An Indigenous ranger group in the Northern Territory says the ABC’s decision to end its shortwave radio service could be life threatening.

The ABC announced this week its three HF shortwave radio transmitters at Katherine, Tennant Creek and Roe Creek (Alice Springs), would be switched off on January 31, 2017.

ABC Radio will continue to broadcast on FM and AM bands, via the viewer access satellite television (VAST) service, streaming online and via the mobile phone application.

Mark Crocombe from the Thamarrurr Rangers, in the remote community of Wadeye, said the rangers spent days and sometimes weeks at a time away in the bush and out on sea patrols.

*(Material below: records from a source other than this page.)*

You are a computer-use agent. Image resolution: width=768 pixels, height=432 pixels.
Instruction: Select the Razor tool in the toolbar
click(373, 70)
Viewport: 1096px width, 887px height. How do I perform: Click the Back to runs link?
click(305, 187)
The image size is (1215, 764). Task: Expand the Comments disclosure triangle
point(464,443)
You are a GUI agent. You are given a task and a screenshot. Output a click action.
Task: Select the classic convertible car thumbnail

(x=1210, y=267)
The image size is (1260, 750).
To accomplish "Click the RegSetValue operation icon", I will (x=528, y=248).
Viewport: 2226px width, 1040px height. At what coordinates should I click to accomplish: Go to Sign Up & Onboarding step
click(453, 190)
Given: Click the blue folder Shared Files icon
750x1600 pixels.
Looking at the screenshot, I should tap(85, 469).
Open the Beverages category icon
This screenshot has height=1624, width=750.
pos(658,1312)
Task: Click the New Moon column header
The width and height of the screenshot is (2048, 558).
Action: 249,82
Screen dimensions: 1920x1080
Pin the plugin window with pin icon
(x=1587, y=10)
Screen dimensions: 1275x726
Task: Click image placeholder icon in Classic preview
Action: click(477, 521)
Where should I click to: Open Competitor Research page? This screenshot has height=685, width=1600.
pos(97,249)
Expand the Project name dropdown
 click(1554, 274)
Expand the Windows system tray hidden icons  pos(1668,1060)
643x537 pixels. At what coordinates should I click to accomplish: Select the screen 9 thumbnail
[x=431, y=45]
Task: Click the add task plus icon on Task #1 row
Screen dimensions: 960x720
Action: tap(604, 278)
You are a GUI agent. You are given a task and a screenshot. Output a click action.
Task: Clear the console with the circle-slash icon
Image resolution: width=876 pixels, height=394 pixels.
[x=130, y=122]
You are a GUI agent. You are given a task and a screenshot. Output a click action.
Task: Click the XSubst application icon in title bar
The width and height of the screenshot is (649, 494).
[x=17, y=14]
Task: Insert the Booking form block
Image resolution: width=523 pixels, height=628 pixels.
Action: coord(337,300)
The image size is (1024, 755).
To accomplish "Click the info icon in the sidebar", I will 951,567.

He said the group relied on the ABC’s shortwave radio for weather reports and emergency information.

“Otherwise you have to call back to the base on the HF radio to ask people [there], but then you can’t listen to the report yourself, you are relying on someone else’s second-hand report,” Mr Crocombe said.

Mr Crocombe said on previous bush trips he had received warnings of cyclones via the ABC’s shortwave service, without which he would not have had any notice.

“Sure, it is expensive to keep the shortwave radio service going, but during cyclones, for the bush camps and people on boats, that is their only way of getting the weather reports,” he said.

“It could be life threatening, if you are out and you don’t know a cyclone is coming.”

Mr Crocombe said the VAST service did not work during cloudy weather, especially during monsoons and cyclones.

[…]

[Northern Territory Cattleman’s Association] President Tom Stockwell, who lives on Sunday Creek Station with no access to AM or FM radio or mobile phone coverage, said the ABC’s decision to focus on digital transmission ignored people in the bush.

“It affects a big area of Australia and it affects those people that are remote from other forms of communication that rely on radio network,” he said.

“The ABC argument that it’s a 100-year-old technology doesn’t stack up. Electricity is 100-years-old — is the ABC going to get rid of electricity as well?” […]

Click here to continue reading an the ABC News website.

5 thoughts on “ABC News: End of shortwave radio service ‘could be life threatening’

  1. Kire

    Comments by the Cattlemens association president, Tom Stockwell ring true to me regarding the actual amount of money saved, what is it? and, the fact that this money will actually just be reappropriated for other ABC projects, ie, more digital, computer infrastructure. Don’t added FM AM translator stations also use electricity/need maintenance?
    I know I’m just a country boy SWLer but it sounds like Australia has some country/bush folk as well.

    Reply
  2. Barry Sallade

    Two Words: Pirate Radio

    Europe/UK have left remote villages without a radio service with the closing of medium wave, longwave and shortwave services. Some of those places don’t even have internet service.

    Get a group together, pool your resources together and if you can’t do it legally (a shortwave station) then fire up a shortwave service of your own.

    Shaking my head at this one.

    Reply
  3. John

    The ABC has suffered heavy funding cuts and chose to target shortwave cutbacks on the misguided belief that such technology is outdated and not relevant.

    The government in Australia seems to forget that our nation has vast expanses of land with no ready access to wireless or digital content. The NBN (National Broadband) is a costly farce and has done nothing to make essential communications available where it’s needed.

    HF radio provides excellent coverage and is a medium that is still very much relevant today.